The substance is similar to regular DHEA, but is not converted directly to testosterone or estrogen, and is marketed as a dietary supplement for weight loss. The substance is legal for sale to the general public in the United States.
FINA did accept that Efimova did “not intend to use 7-Keto DHEA in order to enhance her sport performance” and that rather she believed she was taking a simple, legal, L-carnitine supplement.
According to the FINA Doping Panel’s full decision, Efimova tested positive in a urine sample taken on October 31st, 2013, in an out-of-competition doping control conducted by FINA. The sample was tested at the Montreal, Canada WADA accredited laboratory, as Efimova lives and trains for most of the year in Los Angeles in the United States.
Efimova, through her representative Howard Jacobs (who has represented many United-States-based swimmers in their FINA proceedings, including Jessica Hardy and Omar Pinzon), waived the test of the B sample, and provided a supplement known as “Cellucor CLK,” which was purchased from a GNC store, as the source of the positive test.

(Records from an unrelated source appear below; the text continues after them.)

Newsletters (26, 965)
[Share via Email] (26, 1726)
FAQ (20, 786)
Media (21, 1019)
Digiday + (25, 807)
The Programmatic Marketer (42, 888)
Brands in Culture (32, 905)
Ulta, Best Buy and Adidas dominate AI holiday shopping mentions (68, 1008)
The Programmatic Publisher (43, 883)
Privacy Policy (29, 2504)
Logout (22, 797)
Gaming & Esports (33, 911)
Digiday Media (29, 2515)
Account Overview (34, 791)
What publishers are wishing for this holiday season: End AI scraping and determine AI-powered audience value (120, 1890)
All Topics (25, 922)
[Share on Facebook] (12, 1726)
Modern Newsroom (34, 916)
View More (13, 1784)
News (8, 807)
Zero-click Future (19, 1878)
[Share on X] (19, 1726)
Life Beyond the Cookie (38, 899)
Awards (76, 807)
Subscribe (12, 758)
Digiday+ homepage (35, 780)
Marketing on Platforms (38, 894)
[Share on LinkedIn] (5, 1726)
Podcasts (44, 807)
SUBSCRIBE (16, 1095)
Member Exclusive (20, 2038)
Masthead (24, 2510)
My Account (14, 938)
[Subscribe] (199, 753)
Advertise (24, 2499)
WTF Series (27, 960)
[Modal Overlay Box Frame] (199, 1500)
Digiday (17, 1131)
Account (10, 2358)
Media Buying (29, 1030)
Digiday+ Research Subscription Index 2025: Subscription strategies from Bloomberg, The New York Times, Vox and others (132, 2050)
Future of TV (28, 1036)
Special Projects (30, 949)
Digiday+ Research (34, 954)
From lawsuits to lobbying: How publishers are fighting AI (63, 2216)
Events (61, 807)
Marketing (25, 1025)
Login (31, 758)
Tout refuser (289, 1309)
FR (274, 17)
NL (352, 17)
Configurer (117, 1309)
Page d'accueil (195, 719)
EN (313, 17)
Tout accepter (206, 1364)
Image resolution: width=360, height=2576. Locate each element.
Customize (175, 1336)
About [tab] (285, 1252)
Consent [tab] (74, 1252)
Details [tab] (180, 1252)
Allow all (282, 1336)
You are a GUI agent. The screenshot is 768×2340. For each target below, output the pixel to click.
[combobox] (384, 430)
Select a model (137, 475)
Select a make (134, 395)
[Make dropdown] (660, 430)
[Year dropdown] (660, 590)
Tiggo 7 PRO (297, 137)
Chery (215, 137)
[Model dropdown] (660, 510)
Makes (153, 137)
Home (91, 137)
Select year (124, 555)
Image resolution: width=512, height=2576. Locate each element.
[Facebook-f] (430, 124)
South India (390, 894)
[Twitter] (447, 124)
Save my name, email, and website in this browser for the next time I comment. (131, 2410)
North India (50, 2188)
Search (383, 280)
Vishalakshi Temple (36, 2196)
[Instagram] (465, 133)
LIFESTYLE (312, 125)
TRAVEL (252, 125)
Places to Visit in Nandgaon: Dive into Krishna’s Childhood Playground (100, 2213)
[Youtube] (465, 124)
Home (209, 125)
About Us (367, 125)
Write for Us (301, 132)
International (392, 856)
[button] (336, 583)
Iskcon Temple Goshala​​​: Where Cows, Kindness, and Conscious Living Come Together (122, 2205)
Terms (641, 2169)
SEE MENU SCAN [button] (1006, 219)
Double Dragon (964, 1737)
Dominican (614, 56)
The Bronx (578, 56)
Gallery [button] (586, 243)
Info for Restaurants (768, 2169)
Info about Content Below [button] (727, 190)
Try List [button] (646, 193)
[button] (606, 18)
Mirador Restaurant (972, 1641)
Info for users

Per documentation, she “contended that she did not bear significant fault for her positive test and that pursuant to FINA DC 10.5.2 the minimum possible period of ineligibility of only twelve (12) months should apply”. In other words, she never asked for a total waiving of suspension, and sought the same leniency that her Trojan Swim Club training partner Jessica Hardy got after a positive test in 2008.
Despite 7-keto-DHEA being a listed ingredient on Cellucor CLK (unlike Hardy, who claimed a tainted supplement), Efimova claimed that her short period of use (just one week) and 12 other clean tests during the year should have provided her some leniency. She said that the salesperson at GNC told her that Cellucor CLK was doping-free and that it was a better product of than one that Efimova has taken for a long period of time.
Efimova also testified that “her coach at the Trojan Swim Club, David Salo, is adamantly opposed to the use of supplements of any kind” and that “her coach frequently tells his swimmers that they can get all the nutrition they need through a well balanced diet and that supplements are unnecessary.” Efimova also cited warnings from Hardy about supplements. This is significant, given some concerns from the swimming community over the high number of positive tests that have come out of the Trojan Swim Club group.
The Doping Panel referred to Efimova’s “naivete” in trusting the salesperson at GNC when purchasing the product, and attributed her lack of English as a possible contributing factor. They also acknowledged clean tests on October 21st and November 10th, both of which came back clean and both of which corroborate Efimova’s claim to have only used the substance for one week.
Though they made several concessions, the Doping Panel said that “her care and caution in purchasing and using supplements and failing to read the ingredients on the label of supplements that she used fell considerably below the level that should be expected from an elite international swimmer and world record holder.”
In other words, the panel is holding her to a higher standard of cause because of her position in the sport.
Ultimately, the “Competitor’s personal duty to ensure that no Prohibited Substance enters his or her body” clause was cited as the reason for a 16-month suspension. The “degree of fault” determines where in a range of 12 months (minimum) to 24 months (maximum) Efimova’s suspension fell, and the panel decided that 16 months was the appropriate time period.
Efimova will be stripped of her results from the positive test forward, which includes loss of World Records in the 50 and 200 breaststrokes in short course meters, done on November 10th at a FINA World Cup and December 13th at the European Championships, respectively.
Efimova will further be stripped of four golds and a silver from the 2013 European Championships. While FINA did not specifically mention the relay medals won by Russia in two relays at the European Short Course Championships in December, they too are probable to be on the chopping block. We have asked for clarification on this fact.
Efimova will not lose her two gold medals from the 2013 World Championships. She and her attorneys will have 21 days to appeal to the Court of Arbitration for Sport in Switzerland, if they so choose. The suspension will return her to competition just in time to compete at Russia’s trials for their hosted 2015 World Championships in Kazan, though by rule she is unable to train as part of an organized team during her suspension.